The brighter, airier M-8 train cars now make almost a third of the New Haven Line runs during the week, and about half of them during the weekend, Metro-North Railroad says. So it makes sense that when I rode to Manhattan yesterday, I boarded one of the railroad’s newest cars in Larchmont, but took one of the old, grimier cars coming home.
The new trains make 31.1 percent of the runs Monday through Thursday, and slightly fewer on Fridays, the railroad reports. Saturdays, they make 47.7 percent of the runs, and on Sundays they break the halfway mark, making 52.2 percent of the runs.
Those odds will increase as the railroad continues to receive the Kawaski built cars. As of May 8, Metro-North had rolled out 100 of the 405 that will eventually be in service.
The cars came out several years after the Hudson and Harlem line got their new generation of cars, the M-7s. (The M stands for “metropolitan,” by the way.) Part of the delay came because Connecticut, which pays for about two-thirds of the New Haven Line, didn’t want them at first.

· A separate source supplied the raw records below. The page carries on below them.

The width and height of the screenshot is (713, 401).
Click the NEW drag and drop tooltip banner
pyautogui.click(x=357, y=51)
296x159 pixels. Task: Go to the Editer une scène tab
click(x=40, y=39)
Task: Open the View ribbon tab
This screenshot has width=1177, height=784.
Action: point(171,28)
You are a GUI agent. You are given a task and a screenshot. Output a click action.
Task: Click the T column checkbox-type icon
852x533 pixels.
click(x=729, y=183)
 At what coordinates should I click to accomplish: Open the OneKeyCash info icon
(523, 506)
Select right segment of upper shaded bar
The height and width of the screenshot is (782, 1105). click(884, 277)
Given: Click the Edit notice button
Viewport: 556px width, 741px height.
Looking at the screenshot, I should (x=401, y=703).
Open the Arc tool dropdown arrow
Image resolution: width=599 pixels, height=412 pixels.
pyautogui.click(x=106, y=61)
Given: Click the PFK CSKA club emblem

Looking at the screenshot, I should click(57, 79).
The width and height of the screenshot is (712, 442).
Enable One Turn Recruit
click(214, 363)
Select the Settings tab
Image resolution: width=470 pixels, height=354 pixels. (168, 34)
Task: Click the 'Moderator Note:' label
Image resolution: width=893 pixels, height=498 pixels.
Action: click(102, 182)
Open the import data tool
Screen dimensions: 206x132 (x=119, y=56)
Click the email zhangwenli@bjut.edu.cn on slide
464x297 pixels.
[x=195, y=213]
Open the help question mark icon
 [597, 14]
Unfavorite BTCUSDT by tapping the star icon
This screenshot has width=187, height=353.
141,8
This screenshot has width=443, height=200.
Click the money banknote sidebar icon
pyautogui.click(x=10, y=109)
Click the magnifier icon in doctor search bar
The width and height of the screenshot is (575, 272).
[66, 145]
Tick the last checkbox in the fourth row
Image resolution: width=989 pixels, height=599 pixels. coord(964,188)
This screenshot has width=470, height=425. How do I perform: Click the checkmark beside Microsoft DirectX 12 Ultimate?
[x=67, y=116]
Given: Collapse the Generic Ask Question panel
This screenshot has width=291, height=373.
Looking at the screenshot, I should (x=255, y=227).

So we in Westchester’s Long Island Sound shore area had to wait.
But then, I never minded the older cars, until I got to ride the new ones. Now I look forward to riding in that interior – bright red, off-white and light beige interior. Sometimes you even get that new-car smell.
It’s more pleasant than the old ones with the blood red-blue-beige color scheme that I suppose was in style at some point. But these cars have been around for decades. The grime has worked into the upholstery so deeply that it will never come out.
I ride to Manhattan four or five times a month, mostly on weekends, so I’ve ridden the M-8s a number of times. But only once have I ridden the M-8s both ways.
Eventually, that should become routine.